Test-Time Anchoring for Discrete Diffusion Posterior Sampling
Litu Rout, Andreas Lugmayr, Yasamin Jafarian, Srivatsan Varadharajan, Constantine Caramanis, Sanjay Shakkottai, Ira Kemelmacher-Shlizerman
TL;DR
This work introduces Anchored Posterior Sampling (APS), a training-free posterior sampler for masked discrete diffusion models. By combining Quantized Expectation, which creates differentiable likelihood guidance in discrete embedding space, with Anchored Remasking, which adaptively unmasks informative tokens early based on a posterior, APS reuses pretrained denoisers to perform high-quality inverse problems without task-specific retraining.

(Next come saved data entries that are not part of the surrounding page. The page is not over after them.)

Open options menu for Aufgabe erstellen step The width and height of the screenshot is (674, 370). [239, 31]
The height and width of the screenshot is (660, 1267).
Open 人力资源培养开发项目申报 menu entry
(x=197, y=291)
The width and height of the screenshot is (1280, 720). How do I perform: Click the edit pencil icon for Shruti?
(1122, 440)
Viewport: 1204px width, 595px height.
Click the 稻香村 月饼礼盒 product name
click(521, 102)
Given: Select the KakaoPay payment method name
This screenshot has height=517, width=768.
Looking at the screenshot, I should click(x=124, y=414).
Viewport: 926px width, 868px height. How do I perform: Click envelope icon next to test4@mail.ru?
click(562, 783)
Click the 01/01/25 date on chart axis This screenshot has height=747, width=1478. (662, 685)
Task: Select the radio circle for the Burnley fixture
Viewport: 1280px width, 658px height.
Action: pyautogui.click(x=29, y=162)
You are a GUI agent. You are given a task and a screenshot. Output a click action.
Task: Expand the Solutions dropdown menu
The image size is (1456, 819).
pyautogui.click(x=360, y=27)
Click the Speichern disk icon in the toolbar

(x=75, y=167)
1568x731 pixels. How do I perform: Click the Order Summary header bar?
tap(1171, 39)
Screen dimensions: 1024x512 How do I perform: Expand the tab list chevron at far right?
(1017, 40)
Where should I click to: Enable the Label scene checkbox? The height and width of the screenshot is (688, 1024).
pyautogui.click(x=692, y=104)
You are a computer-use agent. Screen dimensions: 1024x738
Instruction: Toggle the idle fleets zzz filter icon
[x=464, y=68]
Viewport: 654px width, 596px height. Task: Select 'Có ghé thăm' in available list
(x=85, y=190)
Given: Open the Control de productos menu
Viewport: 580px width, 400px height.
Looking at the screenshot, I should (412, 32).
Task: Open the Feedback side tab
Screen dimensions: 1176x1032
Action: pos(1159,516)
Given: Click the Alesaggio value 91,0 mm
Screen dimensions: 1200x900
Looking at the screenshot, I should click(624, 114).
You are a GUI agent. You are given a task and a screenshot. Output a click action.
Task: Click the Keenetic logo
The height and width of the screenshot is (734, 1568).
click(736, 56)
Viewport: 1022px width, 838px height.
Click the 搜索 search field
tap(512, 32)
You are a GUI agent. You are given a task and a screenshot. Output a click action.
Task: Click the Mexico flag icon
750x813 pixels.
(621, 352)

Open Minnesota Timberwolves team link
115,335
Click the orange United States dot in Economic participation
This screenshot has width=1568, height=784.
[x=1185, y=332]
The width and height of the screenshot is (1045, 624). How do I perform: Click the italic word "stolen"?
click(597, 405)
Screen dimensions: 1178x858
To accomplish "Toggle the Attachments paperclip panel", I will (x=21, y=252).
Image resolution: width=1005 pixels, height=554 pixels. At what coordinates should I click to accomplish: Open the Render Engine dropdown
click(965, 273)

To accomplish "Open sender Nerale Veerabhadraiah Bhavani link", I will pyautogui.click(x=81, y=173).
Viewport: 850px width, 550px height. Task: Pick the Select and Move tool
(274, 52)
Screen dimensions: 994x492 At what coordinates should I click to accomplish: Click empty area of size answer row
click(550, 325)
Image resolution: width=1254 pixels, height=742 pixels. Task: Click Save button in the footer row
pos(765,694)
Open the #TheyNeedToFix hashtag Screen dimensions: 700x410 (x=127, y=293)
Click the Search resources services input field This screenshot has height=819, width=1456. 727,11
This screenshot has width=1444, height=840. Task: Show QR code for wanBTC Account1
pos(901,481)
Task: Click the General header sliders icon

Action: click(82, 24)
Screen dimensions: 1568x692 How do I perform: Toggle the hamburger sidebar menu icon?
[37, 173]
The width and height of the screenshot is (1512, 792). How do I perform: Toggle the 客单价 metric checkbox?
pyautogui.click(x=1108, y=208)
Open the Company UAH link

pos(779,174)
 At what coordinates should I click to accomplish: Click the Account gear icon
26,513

The authors derive training and test-time variational bounds that justify the approach and demonstrate state-of-the-art performance among discrete samplers across linear and nonlinear image restoration tasks, as well as training-free stylization and text-guided editing. The results show APS not only matches or surpasses continuous diffusion baselines in many cases but also offers substantial efficiency advantages at high resolutions, signaling discrete diffusion as a practical alternative for posterior sampling in vision tasks and beyond.
Abstract
We study the problem of posterior sampling using pretrained discrete diffusion foundation models, aiming to recover images from noisy measurements without retraining task-specific models. While diffusion models have achieved remarkable success in generative modeling, most advances rely on continuous Gaussian diffusion. In contrast, discrete diffusion offers a unified framework for jointly modeling categorical data such as text and images. Beyond unification, discrete diffusion provides faster inference, finer control, and principled training-free Bayesian inference, making it particularly well-suited for posterior sampling. However, existing approaches to discrete diffusion posterior sampling face severe challenges: derivative-free guidance yields sparse signals, continuous relaxations limit applicability, and split Gibbs samplers suffer from the curse of dimensionality. To overcome these limitations, we introduce Anchored Posterior Sampling (APS) for masked diffusion foundation models, built on two key innovations -- quantized expectation for gradient-like guidance in discrete embedding space, and anchored remasking for adaptive decoding. Our approach achieves state-of-the-art performance among discrete diffusion samplers across linear and nonlinear inverse problems on the standard benchmarks. We further demonstrate the benefits of our approach in training-free stylization and text-guided editing.